-- Task --
Only the lines from the one containing "This screenshot has height=667, width=1268." through the last line of the data are to be written out, exactly and in full.

[Stored items]

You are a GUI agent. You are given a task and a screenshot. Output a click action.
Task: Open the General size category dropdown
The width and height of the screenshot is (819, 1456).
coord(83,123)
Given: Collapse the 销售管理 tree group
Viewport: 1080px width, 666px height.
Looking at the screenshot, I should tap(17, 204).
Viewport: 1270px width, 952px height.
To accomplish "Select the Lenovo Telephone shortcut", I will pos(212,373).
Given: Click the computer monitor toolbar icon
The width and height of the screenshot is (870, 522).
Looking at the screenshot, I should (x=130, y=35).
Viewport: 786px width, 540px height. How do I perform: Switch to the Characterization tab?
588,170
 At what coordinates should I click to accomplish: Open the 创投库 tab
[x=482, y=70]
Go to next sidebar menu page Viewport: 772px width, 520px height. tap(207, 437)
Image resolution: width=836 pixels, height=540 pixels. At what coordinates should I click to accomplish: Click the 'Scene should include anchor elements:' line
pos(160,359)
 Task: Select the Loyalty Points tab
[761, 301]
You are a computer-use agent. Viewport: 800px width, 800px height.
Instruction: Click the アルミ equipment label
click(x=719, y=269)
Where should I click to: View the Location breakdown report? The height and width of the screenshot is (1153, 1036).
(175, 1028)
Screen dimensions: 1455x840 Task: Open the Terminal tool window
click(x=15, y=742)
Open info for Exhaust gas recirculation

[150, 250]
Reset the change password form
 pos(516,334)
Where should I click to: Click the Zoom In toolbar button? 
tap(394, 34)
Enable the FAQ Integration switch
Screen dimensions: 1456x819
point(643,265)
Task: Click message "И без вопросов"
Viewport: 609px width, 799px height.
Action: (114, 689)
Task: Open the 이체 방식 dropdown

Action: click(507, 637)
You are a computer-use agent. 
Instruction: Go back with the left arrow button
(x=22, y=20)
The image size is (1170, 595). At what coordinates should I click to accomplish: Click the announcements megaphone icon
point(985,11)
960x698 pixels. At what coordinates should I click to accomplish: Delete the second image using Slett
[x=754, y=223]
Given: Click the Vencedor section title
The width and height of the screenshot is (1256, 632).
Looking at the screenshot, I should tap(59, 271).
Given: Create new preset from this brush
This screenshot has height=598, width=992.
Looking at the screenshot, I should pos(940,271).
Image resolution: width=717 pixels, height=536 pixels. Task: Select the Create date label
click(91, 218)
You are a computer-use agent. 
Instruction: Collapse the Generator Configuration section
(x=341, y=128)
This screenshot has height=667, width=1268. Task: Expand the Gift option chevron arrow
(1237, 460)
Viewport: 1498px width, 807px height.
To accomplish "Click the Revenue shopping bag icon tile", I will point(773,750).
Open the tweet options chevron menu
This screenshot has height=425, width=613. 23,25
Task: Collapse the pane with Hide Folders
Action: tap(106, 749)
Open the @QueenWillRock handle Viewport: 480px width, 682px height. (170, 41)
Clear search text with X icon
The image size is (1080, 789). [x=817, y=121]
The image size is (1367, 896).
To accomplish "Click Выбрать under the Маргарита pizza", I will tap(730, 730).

-- Expected answer --
This screenshot has height=667, width=1268. Task: Expand the Gift option chevron arrow
(1237, 460)
Viewport: 1498px width, 807px height.
To accomplish "Click the Revenue shopping bag icon tile", I will point(773,750).
Open the tweet options chevron menu
This screenshot has height=425, width=613. 23,25
Task: Collapse the pane with Hide Folders
Action: tap(106, 749)
Open the @QueenWillRock handle Viewport: 480px width, 682px height. (170, 41)
Clear search text with X icon
The image size is (1080, 789). [x=817, y=121]
The image size is (1367, 896).
To accomplish "Click Выбрать under the Маргарита pizza", I will tap(730, 730).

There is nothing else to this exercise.